Print all of the material below verbatim, line for line.

> Supplied records
+++

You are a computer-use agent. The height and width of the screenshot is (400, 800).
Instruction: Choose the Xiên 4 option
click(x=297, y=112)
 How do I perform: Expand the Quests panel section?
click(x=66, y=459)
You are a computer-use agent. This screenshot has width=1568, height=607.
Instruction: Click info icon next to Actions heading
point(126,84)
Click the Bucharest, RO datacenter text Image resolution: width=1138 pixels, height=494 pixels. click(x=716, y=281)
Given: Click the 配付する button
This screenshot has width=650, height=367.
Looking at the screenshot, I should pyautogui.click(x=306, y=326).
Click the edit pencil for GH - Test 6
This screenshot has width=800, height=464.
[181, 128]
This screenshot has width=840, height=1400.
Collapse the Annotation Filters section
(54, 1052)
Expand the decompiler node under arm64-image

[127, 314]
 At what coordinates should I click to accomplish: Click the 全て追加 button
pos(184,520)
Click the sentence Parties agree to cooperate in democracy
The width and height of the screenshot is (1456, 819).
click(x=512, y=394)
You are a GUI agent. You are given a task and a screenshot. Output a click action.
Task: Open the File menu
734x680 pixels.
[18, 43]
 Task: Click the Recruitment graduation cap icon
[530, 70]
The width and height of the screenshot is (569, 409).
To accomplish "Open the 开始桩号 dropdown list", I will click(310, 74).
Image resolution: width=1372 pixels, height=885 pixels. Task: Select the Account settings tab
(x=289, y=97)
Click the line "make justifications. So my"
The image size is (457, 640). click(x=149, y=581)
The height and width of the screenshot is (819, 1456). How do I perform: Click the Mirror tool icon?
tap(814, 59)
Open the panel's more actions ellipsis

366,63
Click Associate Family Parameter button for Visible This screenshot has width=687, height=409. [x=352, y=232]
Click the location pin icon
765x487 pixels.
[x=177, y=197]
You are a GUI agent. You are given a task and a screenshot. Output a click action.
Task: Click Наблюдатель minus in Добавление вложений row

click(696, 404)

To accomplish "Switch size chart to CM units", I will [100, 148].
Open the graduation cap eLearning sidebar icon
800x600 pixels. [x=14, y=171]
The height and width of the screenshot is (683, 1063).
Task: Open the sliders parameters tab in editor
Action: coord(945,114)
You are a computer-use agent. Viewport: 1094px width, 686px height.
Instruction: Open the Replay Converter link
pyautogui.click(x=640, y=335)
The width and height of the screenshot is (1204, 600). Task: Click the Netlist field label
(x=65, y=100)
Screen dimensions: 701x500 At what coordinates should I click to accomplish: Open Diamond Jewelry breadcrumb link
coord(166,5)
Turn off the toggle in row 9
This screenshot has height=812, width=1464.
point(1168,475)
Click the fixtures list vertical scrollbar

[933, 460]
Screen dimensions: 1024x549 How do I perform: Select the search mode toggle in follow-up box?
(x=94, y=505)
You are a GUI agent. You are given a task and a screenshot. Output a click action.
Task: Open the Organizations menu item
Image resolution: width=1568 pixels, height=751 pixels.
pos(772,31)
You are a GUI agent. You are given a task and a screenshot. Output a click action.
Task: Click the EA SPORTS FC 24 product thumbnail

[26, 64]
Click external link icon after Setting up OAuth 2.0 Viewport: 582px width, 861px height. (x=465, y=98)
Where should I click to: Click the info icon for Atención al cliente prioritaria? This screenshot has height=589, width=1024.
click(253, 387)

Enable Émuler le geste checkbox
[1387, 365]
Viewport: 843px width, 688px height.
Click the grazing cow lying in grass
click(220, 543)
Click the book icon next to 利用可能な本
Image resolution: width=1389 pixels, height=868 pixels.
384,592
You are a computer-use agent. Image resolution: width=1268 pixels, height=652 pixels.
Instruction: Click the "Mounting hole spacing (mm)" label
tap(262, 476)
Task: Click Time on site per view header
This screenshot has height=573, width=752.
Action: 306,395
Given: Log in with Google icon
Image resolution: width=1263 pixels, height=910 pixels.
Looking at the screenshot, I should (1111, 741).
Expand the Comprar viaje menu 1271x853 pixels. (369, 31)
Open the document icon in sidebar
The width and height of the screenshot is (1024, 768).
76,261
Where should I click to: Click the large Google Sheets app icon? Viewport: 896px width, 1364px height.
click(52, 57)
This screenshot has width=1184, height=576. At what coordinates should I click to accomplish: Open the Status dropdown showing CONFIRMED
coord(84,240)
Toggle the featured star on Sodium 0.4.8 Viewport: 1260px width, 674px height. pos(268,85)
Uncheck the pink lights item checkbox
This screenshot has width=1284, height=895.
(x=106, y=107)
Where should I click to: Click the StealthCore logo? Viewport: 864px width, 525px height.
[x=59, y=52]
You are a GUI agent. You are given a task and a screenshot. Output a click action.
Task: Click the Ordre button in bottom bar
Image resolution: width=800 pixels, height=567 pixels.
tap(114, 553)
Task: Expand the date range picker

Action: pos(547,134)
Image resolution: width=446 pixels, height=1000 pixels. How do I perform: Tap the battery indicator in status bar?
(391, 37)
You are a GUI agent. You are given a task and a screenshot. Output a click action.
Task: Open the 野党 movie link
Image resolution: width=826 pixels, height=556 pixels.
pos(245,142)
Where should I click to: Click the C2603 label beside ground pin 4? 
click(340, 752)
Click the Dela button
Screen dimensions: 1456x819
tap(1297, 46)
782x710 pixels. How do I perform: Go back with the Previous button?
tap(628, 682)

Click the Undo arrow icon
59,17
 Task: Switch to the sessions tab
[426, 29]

+++

> Task answer
You are a computer-use agent. The height and width of the screenshot is (400, 800).
Instruction: Choose the Xiên 4 option
click(x=297, y=112)
 How do I perform: Expand the Quests panel section?
click(x=66, y=459)
You are a computer-use agent. This screenshot has width=1568, height=607.
Instruction: Click info icon next to Actions heading
point(126,84)
Click the Bucharest, RO datacenter text Image resolution: width=1138 pixels, height=494 pixels. click(x=716, y=281)
Given: Click the 配付する button
This screenshot has width=650, height=367.
Looking at the screenshot, I should pyautogui.click(x=306, y=326).
Click the edit pencil for GH - Test 6
This screenshot has width=800, height=464.
[181, 128]
This screenshot has width=840, height=1400.
Collapse the Annotation Filters section
(54, 1052)
Expand the decompiler node under arm64-image

[127, 314]
 At what coordinates should I click to accomplish: Click the 全て追加 button
pos(184,520)
Click the sentence Parties agree to cooperate in democracy
The width and height of the screenshot is (1456, 819).
click(x=512, y=394)
You are a GUI agent. You are given a task and a screenshot. Output a click action.
Task: Open the File menu
734x680 pixels.
[18, 43]
 Task: Click the Recruitment graduation cap icon
[530, 70]
The width and height of the screenshot is (569, 409).
To accomplish "Open the 开始桩号 dropdown list", I will click(310, 74).
Image resolution: width=1372 pixels, height=885 pixels. Task: Select the Account settings tab
(x=289, y=97)
Click the line "make justifications. So my"
The image size is (457, 640). click(x=149, y=581)
The height and width of the screenshot is (819, 1456). How do I perform: Click the Mirror tool icon?
tap(814, 59)
Open the panel's more actions ellipsis

366,63
Click Associate Family Parameter button for Visible This screenshot has width=687, height=409. [x=352, y=232]
Click the location pin icon
765x487 pixels.
[x=177, y=197]
You are a GUI agent. You are given a task and a screenshot. Output a click action.
Task: Click Наблюдатель minus in Добавление вложений row

click(696, 404)

To accomplish "Switch size chart to CM units", I will [100, 148].
Open the graduation cap eLearning sidebar icon
800x600 pixels. [x=14, y=171]
The height and width of the screenshot is (683, 1063).
Task: Open the sliders parameters tab in editor
Action: coord(945,114)
You are a computer-use agent. Viewport: 1094px width, 686px height.
Instruction: Open the Replay Converter link
pyautogui.click(x=640, y=335)
The width and height of the screenshot is (1204, 600). Task: Click the Netlist field label
(x=65, y=100)
Screen dimensions: 701x500 At what coordinates should I click to accomplish: Open Diamond Jewelry breadcrumb link
coord(166,5)
Turn off the toggle in row 9
This screenshot has height=812, width=1464.
point(1168,475)
Click the fixtures list vertical scrollbar

[933, 460]
Screen dimensions: 1024x549 How do I perform: Select the search mode toggle in follow-up box?
(x=94, y=505)
You are a GUI agent. You are given a task and a screenshot. Output a click action.
Task: Open the Organizations menu item
Image resolution: width=1568 pixels, height=751 pixels.
pos(772,31)
You are a GUI agent. You are given a task and a screenshot. Output a click action.
Task: Click the EA SPORTS FC 24 product thumbnail

[26, 64]
Click external link icon after Setting up OAuth 2.0 Viewport: 582px width, 861px height. (x=465, y=98)
Where should I click to: Click the info icon for Atención al cliente prioritaria? This screenshot has height=589, width=1024.
click(253, 387)

Enable Émuler le geste checkbox
[1387, 365]
Viewport: 843px width, 688px height.
Click the grazing cow lying in grass
click(220, 543)
Click the book icon next to 利用可能な本
Image resolution: width=1389 pixels, height=868 pixels.
384,592
You are a computer-use agent. Image resolution: width=1268 pixels, height=652 pixels.
Instruction: Click the "Mounting hole spacing (mm)" label
tap(262, 476)
Task: Click Time on site per view header
This screenshot has height=573, width=752.
Action: 306,395
Given: Log in with Google icon
Image resolution: width=1263 pixels, height=910 pixels.
Looking at the screenshot, I should (1111, 741).
Expand the Comprar viaje menu 1271x853 pixels. (369, 31)
Open the document icon in sidebar
The width and height of the screenshot is (1024, 768).
76,261
Where should I click to: Click the large Google Sheets app icon? Viewport: 896px width, 1364px height.
click(52, 57)
This screenshot has width=1184, height=576. At what coordinates should I click to accomplish: Open the Status dropdown showing CONFIRMED
coord(84,240)
Toggle the featured star on Sodium 0.4.8 Viewport: 1260px width, 674px height. pos(268,85)
Uncheck the pink lights item checkbox
This screenshot has width=1284, height=895.
(x=106, y=107)
Where should I click to: Click the StealthCore logo? Viewport: 864px width, 525px height.
[x=59, y=52]
You are a GUI agent. You are given a task and a screenshot. Output a click action.
Task: Click the Ordre button in bottom bar
Image resolution: width=800 pixels, height=567 pixels.
tap(114, 553)
Task: Expand the date range picker

Action: pos(547,134)
Image resolution: width=446 pixels, height=1000 pixels. How do I perform: Tap the battery indicator in status bar?
(391, 37)
You are a GUI agent. You are given a task and a screenshot. Output a click action.
Task: Open the 野党 movie link
Image resolution: width=826 pixels, height=556 pixels.
pos(245,142)
Where should I click to: Click the C2603 label beside ground pin 4? 
click(340, 752)
Click the Dela button
Screen dimensions: 1456x819
tap(1297, 46)
782x710 pixels. How do I perform: Go back with the Previous button?
tap(628, 682)

Click the Undo arrow icon
59,17
 Task: Switch to the sessions tab
[426, 29]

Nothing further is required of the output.